> [Written instruction A]: Change "Dock Sets" to "Window Layouts" in the records, starting at their first line and ending with the line that contains "Action: tap(925, 355)", and leave everything else as it is.

> [Selected passage]:
....

The electronic musical festival returns with an impressive lineup…
This summer saw the return of SILICON DREAMS, the electronic music festival whose roots were founded in the Vintage Computer Festival back in 2010 (an event which also featured OMD performing live). The festival returned in 2013 with both Heaven 17 and Northern Kind in performance, an event which TEC writer Jer White summed up as “synthpop’s still alive and as vibrant as ever”.
Once again curated by Silicon Dreams’ founder Simon Hewitt, the 2017 event ambitiously took on the task of staging 6 acts who pull from both established artists as well as performers who are just embarking into the world of electronic music.
The venue of choice for this year’s event also stepped up a gear with the Liverpool’s Philharmonic Hall Music Room setting the stage for the return of Silicon Dreams.
As discussed in TEC’s review of the album, McLavy’s material is “…peppered with synth hooks, emotive melodies and simply good danceable rhythms”. The likes of ‘You Know’ are given much more of an impact on stage, courtesy of McLavy’s confident stage presence and equally strong vocals. Elsewhere, the bassy tones of ‘I’ll Take My Chances’ and bangers such as ‘Miss Perfect’ and ‘Constant Pain’ show a solid collection of songs in her arsenal.
Meanwhile, the tropical rhythms of ‘Where Did I Go Wrong’ take things down a gear. Finishing things up is the deceptively slow intro to ‘Calm Before The Storm’, which erupts into a percussive belter at the halfway point, ending McLavy’s set on a high note.
In The Electricity Club’s interview with Caroline McLavy earlier in the year, she summed up the advantages of taking her songs to the stage: “Often electronic music has a human disconnect by its nature that playing live can put back into the music. It puts blood into the veins of the songs”.
The next act to grace the stage is Voi Vang, a younger artist just establishing herself on the electronic music scene. Initial mic problems aside, she promises a setlist of songs both old and new (including one she’d apparently first conceived when she was just 7!).
On stage, Voi Vang combines tunes that draw equally from both pop and EDM influences, married with an effective choreography. ‘Sleepless Night’ is given a much more punchy dynamic on stage, plus there’s hints of New Order in the insistent Blue Monday-esque beat.
Meanwhile, new track ‘Lipstick’ throws a nod to EDM combined with a more robust electronic base. VV gives a more languid vocal delivery on this one, while still busting moves like there’s no tomorrow.
Keen to add more of a theatrical element to her performance Voi appears to erupt with blood at once point, which scares the bejesus out of the audience stage-front. But it’s fake blood to the relief of all. No performers were hurt during the making of this music festival (John Van Ahlen gets stabbed in the back during the Parralox set, but that’s for later…).

....

> [Available records]:
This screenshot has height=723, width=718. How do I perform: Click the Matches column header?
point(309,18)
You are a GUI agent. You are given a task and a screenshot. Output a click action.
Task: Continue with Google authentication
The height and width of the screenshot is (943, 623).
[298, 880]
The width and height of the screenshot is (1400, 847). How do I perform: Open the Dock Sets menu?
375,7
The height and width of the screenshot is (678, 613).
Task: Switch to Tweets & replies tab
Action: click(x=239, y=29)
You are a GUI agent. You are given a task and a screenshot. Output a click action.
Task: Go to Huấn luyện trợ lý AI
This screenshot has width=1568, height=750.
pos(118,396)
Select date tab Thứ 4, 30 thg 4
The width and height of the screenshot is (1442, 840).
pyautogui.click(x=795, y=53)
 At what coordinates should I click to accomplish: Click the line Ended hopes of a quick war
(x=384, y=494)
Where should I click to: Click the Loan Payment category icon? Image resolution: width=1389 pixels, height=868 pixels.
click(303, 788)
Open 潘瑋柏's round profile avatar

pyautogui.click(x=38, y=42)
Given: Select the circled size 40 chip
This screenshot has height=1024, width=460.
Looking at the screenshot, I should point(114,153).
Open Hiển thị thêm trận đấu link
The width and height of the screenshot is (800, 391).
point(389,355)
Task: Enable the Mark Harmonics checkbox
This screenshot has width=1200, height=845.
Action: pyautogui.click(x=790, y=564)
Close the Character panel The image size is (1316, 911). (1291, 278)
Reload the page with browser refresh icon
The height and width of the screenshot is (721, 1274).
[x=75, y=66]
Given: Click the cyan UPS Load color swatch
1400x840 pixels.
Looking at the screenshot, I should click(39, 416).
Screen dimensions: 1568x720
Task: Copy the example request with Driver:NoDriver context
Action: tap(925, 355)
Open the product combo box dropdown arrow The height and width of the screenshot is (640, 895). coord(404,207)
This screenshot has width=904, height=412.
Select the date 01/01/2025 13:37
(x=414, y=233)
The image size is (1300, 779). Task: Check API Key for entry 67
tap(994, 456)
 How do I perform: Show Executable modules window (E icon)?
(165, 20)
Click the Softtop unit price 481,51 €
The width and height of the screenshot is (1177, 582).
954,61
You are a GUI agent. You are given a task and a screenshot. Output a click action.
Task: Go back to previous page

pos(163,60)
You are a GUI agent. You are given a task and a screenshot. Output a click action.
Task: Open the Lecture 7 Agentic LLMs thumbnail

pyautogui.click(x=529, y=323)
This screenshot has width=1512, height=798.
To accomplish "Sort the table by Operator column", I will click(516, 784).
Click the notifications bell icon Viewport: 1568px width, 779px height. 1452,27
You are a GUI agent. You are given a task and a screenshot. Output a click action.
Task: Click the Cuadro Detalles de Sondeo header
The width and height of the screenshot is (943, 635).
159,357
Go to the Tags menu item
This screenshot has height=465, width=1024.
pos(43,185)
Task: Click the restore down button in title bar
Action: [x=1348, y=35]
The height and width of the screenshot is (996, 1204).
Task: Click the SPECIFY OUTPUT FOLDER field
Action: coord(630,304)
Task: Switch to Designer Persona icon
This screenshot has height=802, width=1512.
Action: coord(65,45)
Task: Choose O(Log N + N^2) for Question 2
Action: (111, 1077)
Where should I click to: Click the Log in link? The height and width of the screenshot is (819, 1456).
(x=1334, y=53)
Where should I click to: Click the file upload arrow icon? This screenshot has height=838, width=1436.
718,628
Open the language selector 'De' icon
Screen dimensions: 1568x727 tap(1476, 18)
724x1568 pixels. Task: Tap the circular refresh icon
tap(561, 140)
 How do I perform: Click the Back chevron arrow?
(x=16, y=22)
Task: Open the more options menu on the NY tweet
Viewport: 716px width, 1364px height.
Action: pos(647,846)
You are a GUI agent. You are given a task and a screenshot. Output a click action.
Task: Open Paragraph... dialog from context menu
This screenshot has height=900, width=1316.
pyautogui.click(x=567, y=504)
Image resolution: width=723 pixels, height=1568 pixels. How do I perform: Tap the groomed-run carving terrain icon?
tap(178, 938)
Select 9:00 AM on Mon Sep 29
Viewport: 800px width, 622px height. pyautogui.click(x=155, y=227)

....

> [Written instruction B]: In the festival review, copy the passage that begins with "Meanwhile, new track" and ends with "that’s for later…)." word for word.

> [Full output A]:
This screenshot has height=723, width=718. How do I perform: Click the Matches column header?
point(309,18)
You are a GUI agent. You are given a task and a screenshot. Output a click action.
Task: Continue with Google authentication
The height and width of the screenshot is (943, 623).
[298, 880]
The width and height of the screenshot is (1400, 847). How do I perform: Open the Window Layouts menu?
375,7
The height and width of the screenshot is (678, 613).
Task: Switch to Tweets & replies tab
Action: click(x=239, y=29)
You are a GUI agent. You are given a task and a screenshot. Output a click action.
Task: Go to Huấn luyện trợ lý AI
This screenshot has width=1568, height=750.
pos(118,396)
Select date tab Thứ 4, 30 thg 4
The width and height of the screenshot is (1442, 840).
pyautogui.click(x=795, y=53)
 At what coordinates should I click to accomplish: Click the line Ended hopes of a quick war
(x=384, y=494)
Where should I click to: Click the Loan Payment category icon? Image resolution: width=1389 pixels, height=868 pixels.
click(303, 788)
Open 潘瑋柏's round profile avatar

pyautogui.click(x=38, y=42)
Given: Select the circled size 40 chip
This screenshot has height=1024, width=460.
Looking at the screenshot, I should point(114,153).
Open Hiển thị thêm trận đấu link
The width and height of the screenshot is (800, 391).
point(389,355)
Task: Enable the Mark Harmonics checkbox
This screenshot has width=1200, height=845.
Action: pyautogui.click(x=790, y=564)
Close the Character panel The image size is (1316, 911). (1291, 278)
Reload the page with browser refresh icon
The height and width of the screenshot is (721, 1274).
[x=75, y=66]
Given: Click the cyan UPS Load color swatch
1400x840 pixels.
Looking at the screenshot, I should click(39, 416).
Screen dimensions: 1568x720
Task: Copy the example request with Driver:NoDriver context
Action: tap(925, 355)

> [Full output B]:
Meanwhile, new track ‘Lipstick’ throws a nod to EDM combined with a more robust electronic base. VV gives a more languid vocal delivery on this one, while still busting moves like there’s no tomorrow.
Keen to add more of a theatrical element to her performance Voi appears to erupt with blood at once point, which scares the bejesus out of the audience stage-front. But it’s fake blood to the relief of all. No performers were hurt during the making of this music festival (John Van Ahlen gets stabbed in the back during the Parralox set, but that’s for later…).